- The input

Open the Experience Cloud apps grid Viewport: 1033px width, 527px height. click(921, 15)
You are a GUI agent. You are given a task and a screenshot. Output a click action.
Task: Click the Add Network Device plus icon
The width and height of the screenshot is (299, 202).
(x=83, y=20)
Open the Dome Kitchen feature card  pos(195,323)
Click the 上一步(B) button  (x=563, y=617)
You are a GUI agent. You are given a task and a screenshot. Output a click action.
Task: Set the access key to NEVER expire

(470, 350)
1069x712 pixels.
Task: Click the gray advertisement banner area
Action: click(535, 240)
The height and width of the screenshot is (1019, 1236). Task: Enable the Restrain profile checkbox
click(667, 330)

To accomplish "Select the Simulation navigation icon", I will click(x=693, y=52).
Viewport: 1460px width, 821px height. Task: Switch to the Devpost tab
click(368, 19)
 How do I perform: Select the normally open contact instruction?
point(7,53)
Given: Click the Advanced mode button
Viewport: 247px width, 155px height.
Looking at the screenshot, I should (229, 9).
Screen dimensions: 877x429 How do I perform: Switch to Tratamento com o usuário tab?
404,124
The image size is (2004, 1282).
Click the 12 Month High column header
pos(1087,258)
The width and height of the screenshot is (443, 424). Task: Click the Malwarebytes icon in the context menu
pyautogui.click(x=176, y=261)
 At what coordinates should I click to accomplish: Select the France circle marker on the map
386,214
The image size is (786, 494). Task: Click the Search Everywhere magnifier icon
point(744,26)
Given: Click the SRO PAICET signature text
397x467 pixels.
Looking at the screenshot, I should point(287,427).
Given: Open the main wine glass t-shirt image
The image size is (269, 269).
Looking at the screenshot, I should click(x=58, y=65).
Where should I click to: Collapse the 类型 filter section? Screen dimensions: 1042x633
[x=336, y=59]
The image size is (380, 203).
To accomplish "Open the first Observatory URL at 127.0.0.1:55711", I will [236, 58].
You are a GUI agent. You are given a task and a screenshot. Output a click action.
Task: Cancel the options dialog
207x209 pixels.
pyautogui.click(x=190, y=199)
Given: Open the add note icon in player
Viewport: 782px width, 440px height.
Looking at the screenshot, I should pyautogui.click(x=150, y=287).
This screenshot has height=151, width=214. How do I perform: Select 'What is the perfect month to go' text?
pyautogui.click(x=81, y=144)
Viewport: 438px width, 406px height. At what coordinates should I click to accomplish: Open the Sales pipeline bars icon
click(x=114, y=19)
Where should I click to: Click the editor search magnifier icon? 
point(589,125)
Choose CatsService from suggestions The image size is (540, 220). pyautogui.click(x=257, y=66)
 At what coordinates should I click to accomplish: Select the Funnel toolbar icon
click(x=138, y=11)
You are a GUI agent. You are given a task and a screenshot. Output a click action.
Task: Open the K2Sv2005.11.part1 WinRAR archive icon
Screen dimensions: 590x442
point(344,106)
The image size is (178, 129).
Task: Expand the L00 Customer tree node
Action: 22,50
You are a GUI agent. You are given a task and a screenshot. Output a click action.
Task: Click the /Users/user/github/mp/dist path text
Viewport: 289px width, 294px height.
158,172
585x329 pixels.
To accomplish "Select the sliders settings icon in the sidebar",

- What is asked
Can you render the records from their first line up to and including the line that contains "[x=336, y=59]" as a numbered list, leaving out any blank lines?

- Result for this task
1. Open the Experience Cloud apps grid Viewport: 1033px width, 527px height. click(921, 15)
2. You are a GUI agent. You are given a task and a screenshot. Output a click action.
3. Task: Click the Add Network Device plus icon
4. The width and height of the screenshot is (299, 202).
5. (x=83, y=20)
6. Open the Dome Kitchen feature card  pos(195,323)
7. Click the 上一步(B) button  (x=563, y=617)
8. You are a GUI agent. You are given a task and a screenshot. Output a click action.
9. Task: Set the access key to NEVER expire
10. (470, 350)
11. 1069x712 pixels.
12. Task: Click the gray advertisement banner area
13. Action: click(535, 240)
14. The height and width of the screenshot is (1019, 1236). Task: Enable the Restrain profile checkbox
15. click(667, 330)
16. To accomplish "Select the Simulation navigation icon", I will click(x=693, y=52).
17. Viewport: 1460px width, 821px height. Task: Switch to the Devpost tab
18. click(368, 19)
19.  How do I perform: Select the normally open contact instruction?
20. point(7,53)
21. Given: Click the Advanced mode button
22. Viewport: 247px width, 155px height.
23. Looking at the screenshot, I should (229, 9).
24. Screen dimensions: 877x429 How do I perform: Switch to Tratamento com o usuário tab?
25. 404,124
26. The image size is (2004, 1282).
27. Click the 12 Month High column header
28. pos(1087,258)
29. The width and height of the screenshot is (443, 424). Task: Click the Malwarebytes icon in the context menu
30. pyautogui.click(x=176, y=261)
31.  At what coordinates should I click to accomplish: Select the France circle marker on the map
32. 386,214
33. The image size is (786, 494). Task: Click the Search Everywhere magnifier icon
34. point(744,26)
35. Given: Click the SRO PAICET signature text
36. 397x467 pixels.
37. Looking at the screenshot, I should point(287,427).
38. Given: Open the main wine glass t-shirt image
39. The image size is (269, 269).
40. Looking at the screenshot, I should click(x=58, y=65).
41. Where should I click to: Collapse the 类型 filter section? Screen dimensions: 1042x633
42. [x=336, y=59]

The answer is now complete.